### Records supplied

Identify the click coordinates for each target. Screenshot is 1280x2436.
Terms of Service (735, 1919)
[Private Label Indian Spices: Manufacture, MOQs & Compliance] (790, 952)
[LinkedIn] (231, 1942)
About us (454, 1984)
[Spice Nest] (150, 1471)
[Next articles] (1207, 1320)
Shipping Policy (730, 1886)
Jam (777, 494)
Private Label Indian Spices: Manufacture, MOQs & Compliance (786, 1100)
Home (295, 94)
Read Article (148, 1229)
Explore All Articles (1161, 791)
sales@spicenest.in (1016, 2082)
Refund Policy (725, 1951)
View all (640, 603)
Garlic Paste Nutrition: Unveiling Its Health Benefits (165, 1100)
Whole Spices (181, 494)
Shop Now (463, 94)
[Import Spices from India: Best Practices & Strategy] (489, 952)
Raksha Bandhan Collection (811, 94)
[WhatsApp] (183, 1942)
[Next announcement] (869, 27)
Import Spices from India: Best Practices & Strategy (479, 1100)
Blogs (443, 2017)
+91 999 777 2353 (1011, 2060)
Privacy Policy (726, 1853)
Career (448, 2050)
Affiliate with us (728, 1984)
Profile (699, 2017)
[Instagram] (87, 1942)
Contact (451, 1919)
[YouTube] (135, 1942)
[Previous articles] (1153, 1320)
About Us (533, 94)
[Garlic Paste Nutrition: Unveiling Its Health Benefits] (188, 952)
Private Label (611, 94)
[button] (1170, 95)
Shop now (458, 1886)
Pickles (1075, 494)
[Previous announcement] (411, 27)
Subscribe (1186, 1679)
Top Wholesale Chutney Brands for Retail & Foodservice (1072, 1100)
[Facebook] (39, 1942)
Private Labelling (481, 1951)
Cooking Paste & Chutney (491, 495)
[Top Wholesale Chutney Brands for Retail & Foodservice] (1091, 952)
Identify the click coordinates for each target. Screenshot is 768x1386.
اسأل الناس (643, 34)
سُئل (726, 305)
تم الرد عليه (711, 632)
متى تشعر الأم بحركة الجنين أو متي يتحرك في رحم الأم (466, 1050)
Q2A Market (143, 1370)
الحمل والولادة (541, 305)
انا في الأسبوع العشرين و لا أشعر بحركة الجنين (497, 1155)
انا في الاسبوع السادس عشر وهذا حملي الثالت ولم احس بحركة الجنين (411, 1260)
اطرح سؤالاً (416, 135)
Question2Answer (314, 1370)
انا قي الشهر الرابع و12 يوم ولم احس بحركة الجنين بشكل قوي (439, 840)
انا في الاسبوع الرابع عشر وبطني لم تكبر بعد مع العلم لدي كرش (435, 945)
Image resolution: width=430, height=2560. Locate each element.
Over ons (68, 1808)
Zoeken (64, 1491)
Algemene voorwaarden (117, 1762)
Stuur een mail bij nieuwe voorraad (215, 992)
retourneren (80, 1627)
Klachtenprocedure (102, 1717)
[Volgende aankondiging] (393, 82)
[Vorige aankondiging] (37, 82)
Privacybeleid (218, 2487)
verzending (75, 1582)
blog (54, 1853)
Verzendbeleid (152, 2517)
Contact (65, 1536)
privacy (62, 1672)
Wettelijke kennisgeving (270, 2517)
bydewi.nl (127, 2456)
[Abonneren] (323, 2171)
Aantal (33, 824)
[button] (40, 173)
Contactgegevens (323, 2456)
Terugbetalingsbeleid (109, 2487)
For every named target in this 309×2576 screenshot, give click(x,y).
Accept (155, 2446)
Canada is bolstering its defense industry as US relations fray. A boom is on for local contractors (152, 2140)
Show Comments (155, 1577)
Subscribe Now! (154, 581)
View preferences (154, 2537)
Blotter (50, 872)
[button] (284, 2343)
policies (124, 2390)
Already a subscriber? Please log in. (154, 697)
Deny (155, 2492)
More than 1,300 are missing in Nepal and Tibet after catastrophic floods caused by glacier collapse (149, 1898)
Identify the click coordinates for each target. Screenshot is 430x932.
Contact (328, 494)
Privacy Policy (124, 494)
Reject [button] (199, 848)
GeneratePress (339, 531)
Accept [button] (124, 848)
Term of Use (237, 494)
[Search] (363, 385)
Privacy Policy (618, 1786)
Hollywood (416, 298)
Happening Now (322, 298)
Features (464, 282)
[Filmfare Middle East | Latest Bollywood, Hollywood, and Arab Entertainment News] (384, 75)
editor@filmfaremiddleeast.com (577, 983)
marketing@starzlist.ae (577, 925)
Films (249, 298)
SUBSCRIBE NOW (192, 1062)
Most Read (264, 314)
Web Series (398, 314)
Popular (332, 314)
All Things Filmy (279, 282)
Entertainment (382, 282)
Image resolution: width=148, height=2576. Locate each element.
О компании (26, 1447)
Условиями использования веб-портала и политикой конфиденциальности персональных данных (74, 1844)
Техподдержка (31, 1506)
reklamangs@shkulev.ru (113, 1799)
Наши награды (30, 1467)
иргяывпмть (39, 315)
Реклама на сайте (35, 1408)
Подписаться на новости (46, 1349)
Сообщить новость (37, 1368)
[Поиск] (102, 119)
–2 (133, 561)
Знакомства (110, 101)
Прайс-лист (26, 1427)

######

What lines in the material above include "Identify"? Copy every one of them.

Identify the click coordinates for each target. Screenshot is 1280x2436.
Identify the click coordinates for each target. Screenshot is 768x1386.
Identify the click coordinates for each target. Screenshot is 430x932.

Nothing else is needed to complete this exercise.